Goal.
Can you rewrite the data from the line containing "Task: Open the USDT currency dropdown" through the end of the data, both ends included, as a Markdown table with columns "Row" and "Text", one non-blank line per row and the pictures left out?

Recorded information.
>> Start
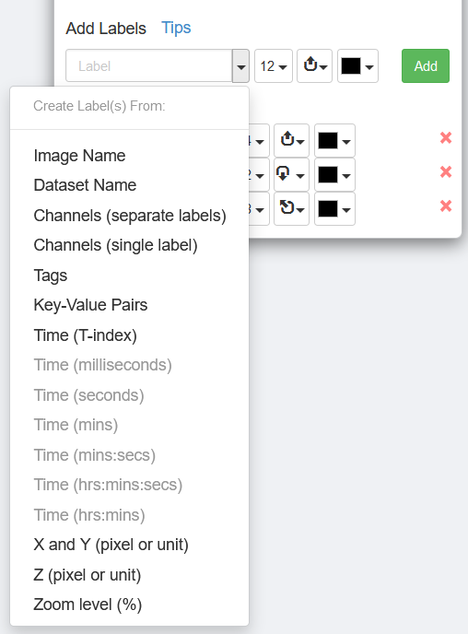Pick Key-Value Pairs menu entry

point(90,305)
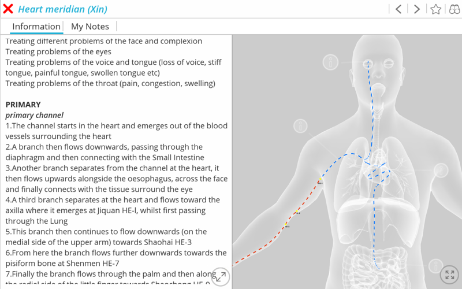Open the My Notes tab
Viewport: 462px width, 289px height.
90,27
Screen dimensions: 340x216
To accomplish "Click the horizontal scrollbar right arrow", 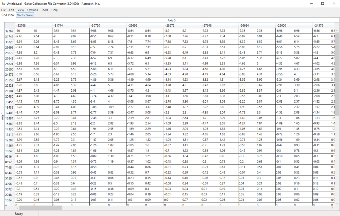I will [332, 208].
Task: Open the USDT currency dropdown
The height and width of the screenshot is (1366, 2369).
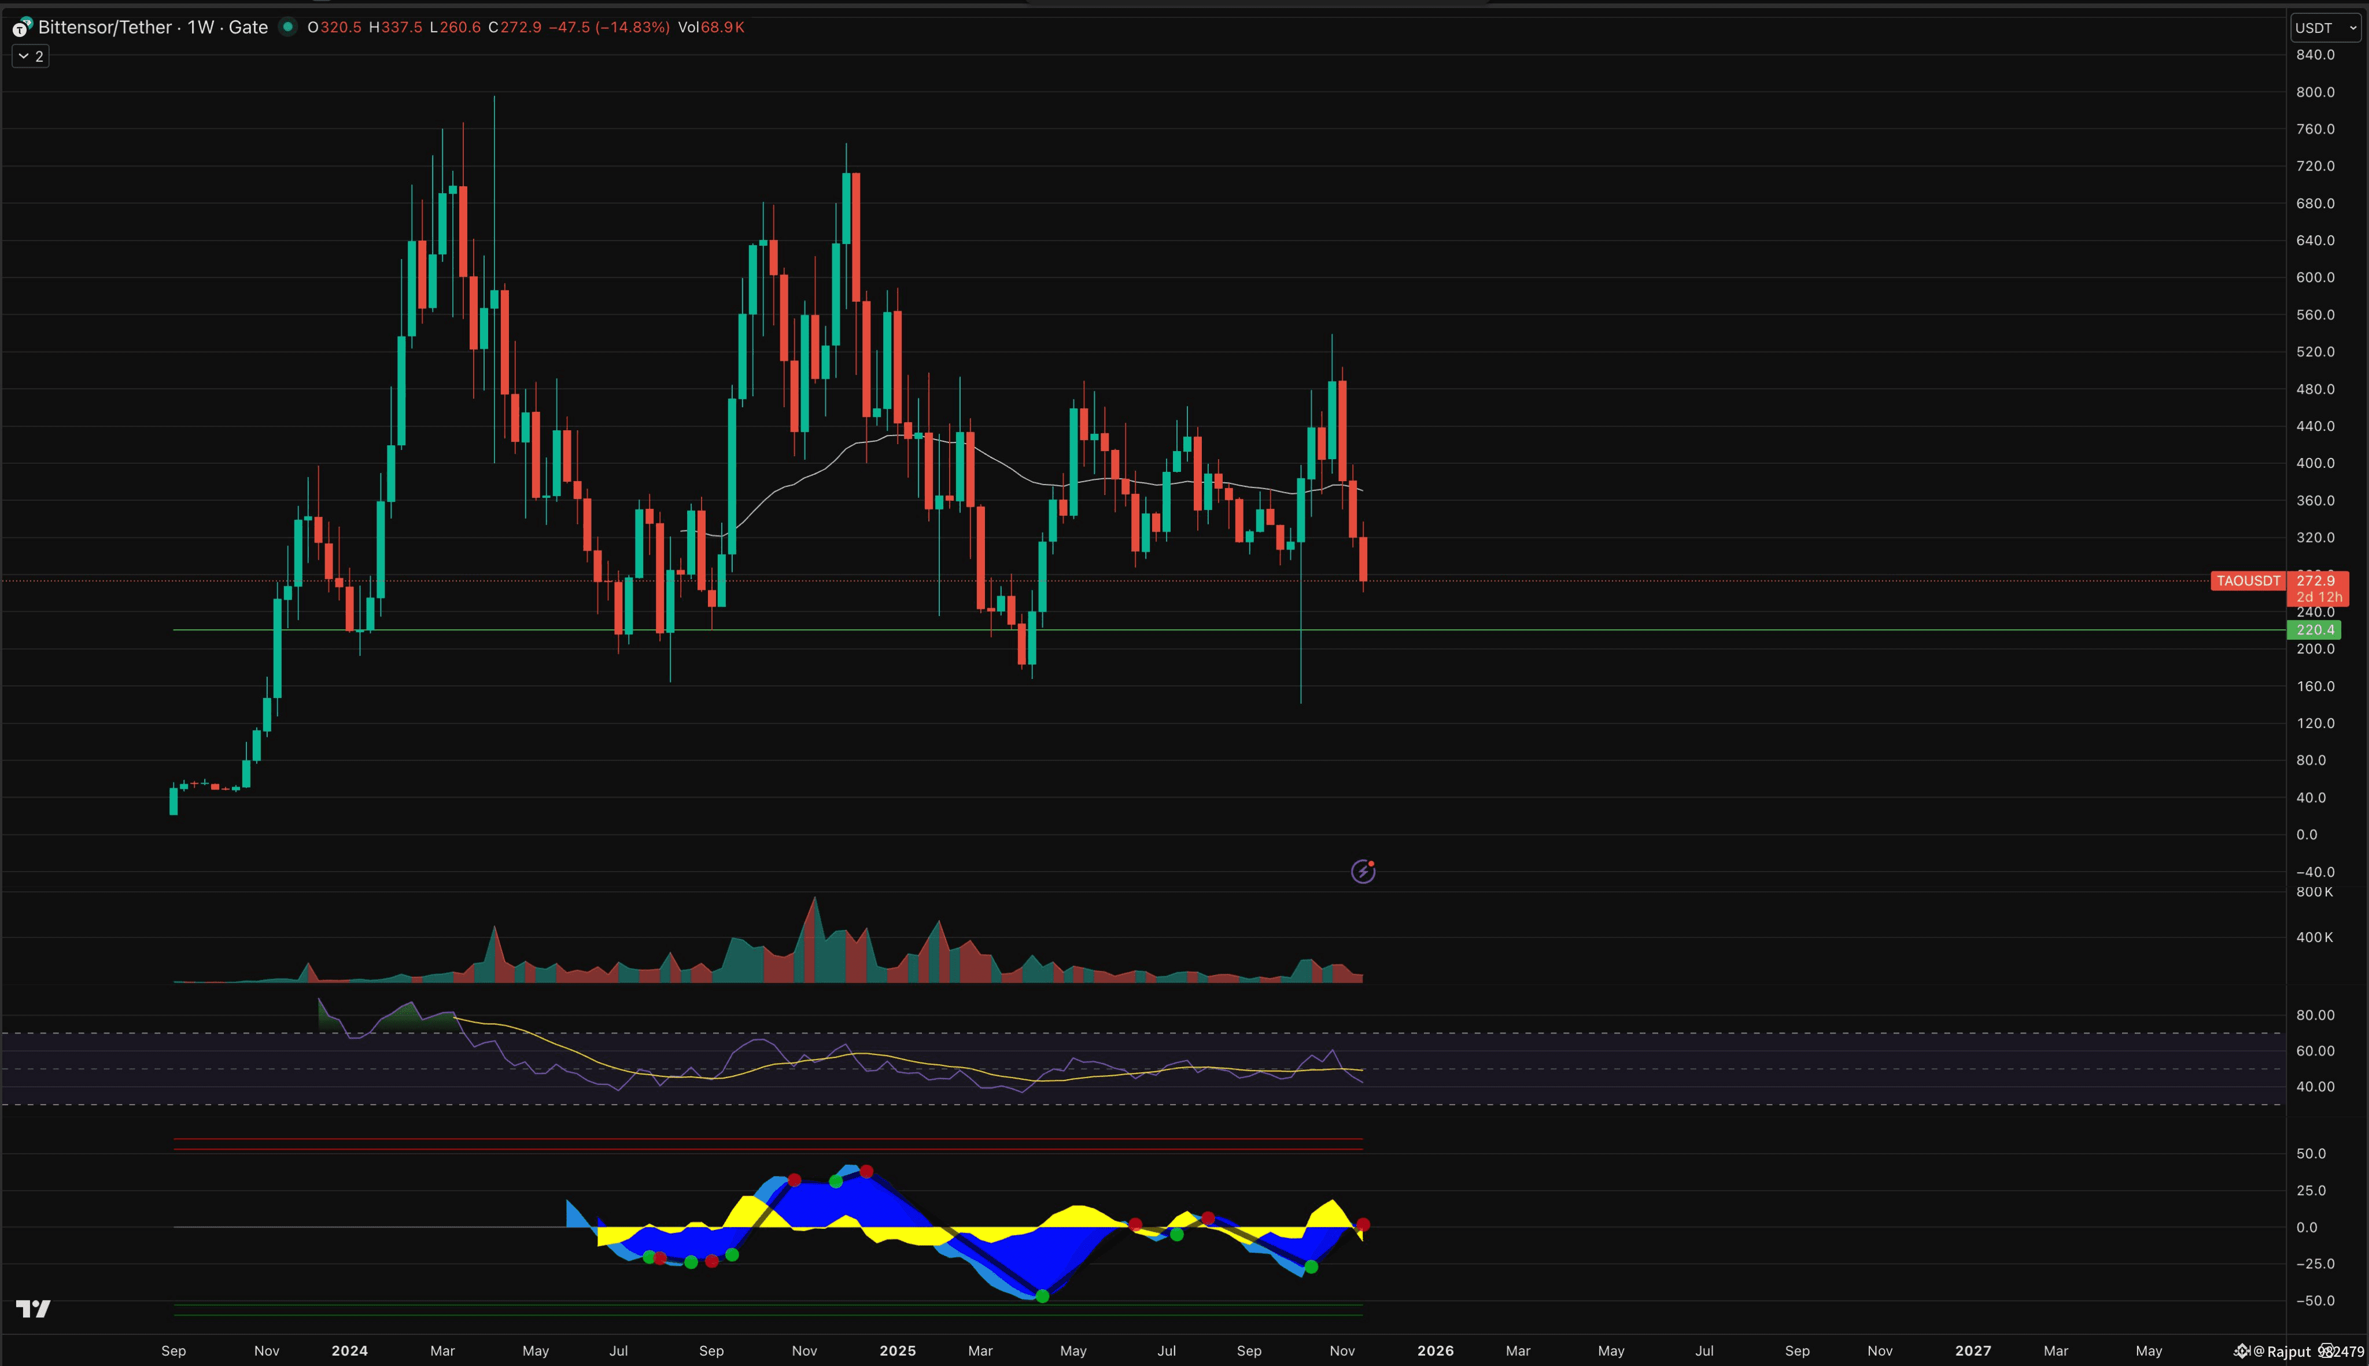Action: click(2325, 28)
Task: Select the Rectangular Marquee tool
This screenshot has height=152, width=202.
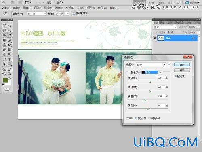Action: (x=4, y=26)
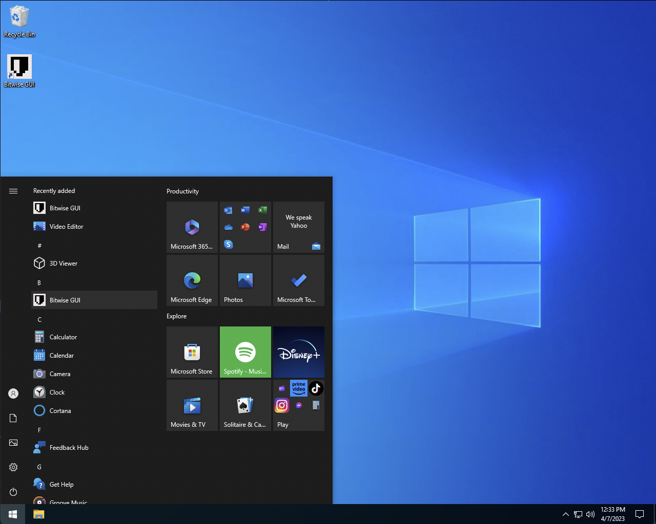
Task: Open the Microsoft Edge tile
Action: pyautogui.click(x=192, y=280)
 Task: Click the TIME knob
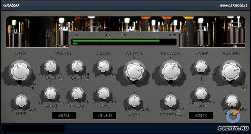pyautogui.click(x=104, y=94)
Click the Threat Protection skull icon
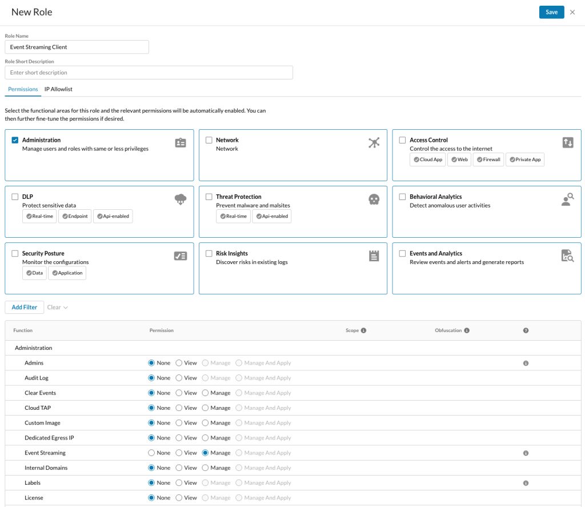 coord(374,199)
>> End
Result of this exercise.
| Row | Text |
|---|---|
| 1 | Task: Open the USDT currency dropdown |
| 2 | The height and width of the screenshot is (1366, 2369). |
| 3 | Action: click(2325, 28) |
| 4 | Task: Select the Rectangular Marquee tool |
| 5 | This screenshot has height=152, width=202. |
| 6 | Action: (x=4, y=26) |
| 7 | Task: Open the Microsoft Edge tile |
| 8 | Action: pyautogui.click(x=192, y=280) |
| 9 |  Task: Click the TIME knob |
| 10 | pyautogui.click(x=104, y=94) |
| 11 | Click the Threat Protection skull icon |
| 12 |  coord(374,199) |